Exercise instructions |
Once you have read the entries, please say how many lines hold the string "computer", giving the number only.

Source data START

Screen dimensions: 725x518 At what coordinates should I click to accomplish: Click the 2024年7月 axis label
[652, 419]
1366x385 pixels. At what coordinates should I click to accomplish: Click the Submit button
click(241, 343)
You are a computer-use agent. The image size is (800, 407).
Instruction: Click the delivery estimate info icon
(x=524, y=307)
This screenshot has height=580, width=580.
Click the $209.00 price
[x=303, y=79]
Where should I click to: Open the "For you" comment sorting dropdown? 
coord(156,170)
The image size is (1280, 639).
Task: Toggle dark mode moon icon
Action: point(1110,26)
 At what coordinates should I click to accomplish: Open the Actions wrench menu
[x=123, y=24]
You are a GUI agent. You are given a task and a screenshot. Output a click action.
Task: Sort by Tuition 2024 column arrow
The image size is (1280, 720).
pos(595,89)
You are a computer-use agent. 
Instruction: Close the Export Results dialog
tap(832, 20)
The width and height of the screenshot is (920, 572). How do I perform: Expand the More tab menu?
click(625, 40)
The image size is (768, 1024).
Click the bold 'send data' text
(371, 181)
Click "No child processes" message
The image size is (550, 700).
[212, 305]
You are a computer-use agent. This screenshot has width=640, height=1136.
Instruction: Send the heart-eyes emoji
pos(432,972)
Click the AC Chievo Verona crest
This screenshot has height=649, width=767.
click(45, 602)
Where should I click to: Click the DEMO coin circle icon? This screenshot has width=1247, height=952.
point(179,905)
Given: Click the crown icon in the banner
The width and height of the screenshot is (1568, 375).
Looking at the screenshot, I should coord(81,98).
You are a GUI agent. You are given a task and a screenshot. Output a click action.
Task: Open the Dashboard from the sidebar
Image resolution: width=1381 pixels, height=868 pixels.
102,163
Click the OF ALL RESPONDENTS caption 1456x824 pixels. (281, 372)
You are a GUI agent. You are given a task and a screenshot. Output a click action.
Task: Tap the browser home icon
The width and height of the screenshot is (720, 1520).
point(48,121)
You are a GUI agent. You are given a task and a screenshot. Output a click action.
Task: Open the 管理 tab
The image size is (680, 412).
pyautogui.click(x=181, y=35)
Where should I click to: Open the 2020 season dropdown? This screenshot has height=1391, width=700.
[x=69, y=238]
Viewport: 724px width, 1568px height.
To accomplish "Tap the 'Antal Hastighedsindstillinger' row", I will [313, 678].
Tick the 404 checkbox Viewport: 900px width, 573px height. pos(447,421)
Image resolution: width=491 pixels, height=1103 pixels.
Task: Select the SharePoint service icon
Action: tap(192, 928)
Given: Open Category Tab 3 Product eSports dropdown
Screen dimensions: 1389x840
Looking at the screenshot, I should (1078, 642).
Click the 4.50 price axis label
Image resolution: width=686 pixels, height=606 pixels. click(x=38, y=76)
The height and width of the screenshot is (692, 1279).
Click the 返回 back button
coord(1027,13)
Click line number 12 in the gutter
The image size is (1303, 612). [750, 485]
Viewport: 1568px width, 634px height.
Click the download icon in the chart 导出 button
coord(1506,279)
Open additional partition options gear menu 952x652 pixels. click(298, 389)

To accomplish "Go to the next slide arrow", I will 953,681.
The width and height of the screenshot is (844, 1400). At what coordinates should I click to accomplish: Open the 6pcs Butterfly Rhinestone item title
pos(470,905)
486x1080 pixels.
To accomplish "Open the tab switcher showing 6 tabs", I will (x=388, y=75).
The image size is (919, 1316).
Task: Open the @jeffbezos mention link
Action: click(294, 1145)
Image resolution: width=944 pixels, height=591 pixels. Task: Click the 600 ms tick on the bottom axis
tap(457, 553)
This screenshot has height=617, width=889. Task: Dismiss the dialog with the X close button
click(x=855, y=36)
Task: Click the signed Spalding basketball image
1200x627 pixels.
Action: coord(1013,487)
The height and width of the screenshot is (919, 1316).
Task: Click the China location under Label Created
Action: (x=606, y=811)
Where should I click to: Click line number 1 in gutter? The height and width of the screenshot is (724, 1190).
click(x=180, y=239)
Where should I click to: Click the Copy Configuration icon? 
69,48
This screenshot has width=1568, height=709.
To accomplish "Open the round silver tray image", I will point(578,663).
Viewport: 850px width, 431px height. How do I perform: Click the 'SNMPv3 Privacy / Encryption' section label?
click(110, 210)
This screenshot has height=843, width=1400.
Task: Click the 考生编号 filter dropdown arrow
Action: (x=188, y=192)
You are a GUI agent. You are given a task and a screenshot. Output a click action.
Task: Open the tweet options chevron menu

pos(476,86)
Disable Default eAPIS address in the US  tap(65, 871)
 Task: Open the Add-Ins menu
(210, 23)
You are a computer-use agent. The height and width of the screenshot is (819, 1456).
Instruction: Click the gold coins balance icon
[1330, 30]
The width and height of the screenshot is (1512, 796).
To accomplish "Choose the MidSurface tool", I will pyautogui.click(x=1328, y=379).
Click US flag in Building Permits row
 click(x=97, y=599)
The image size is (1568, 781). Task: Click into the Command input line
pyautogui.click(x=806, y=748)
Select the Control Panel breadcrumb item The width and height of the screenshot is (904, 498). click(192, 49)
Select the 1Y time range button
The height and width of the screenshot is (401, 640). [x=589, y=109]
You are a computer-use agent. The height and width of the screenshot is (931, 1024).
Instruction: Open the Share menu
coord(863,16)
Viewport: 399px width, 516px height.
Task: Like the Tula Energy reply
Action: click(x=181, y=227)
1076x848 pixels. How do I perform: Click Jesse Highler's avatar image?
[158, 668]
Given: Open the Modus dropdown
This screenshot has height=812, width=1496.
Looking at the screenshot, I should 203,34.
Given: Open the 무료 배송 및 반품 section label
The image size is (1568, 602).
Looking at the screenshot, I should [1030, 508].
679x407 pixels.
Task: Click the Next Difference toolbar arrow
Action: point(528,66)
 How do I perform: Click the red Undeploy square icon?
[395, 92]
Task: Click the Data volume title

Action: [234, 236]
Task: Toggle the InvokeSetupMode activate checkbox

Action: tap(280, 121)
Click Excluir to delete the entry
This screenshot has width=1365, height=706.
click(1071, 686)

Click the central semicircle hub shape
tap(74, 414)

Source data END

Result of this task |
5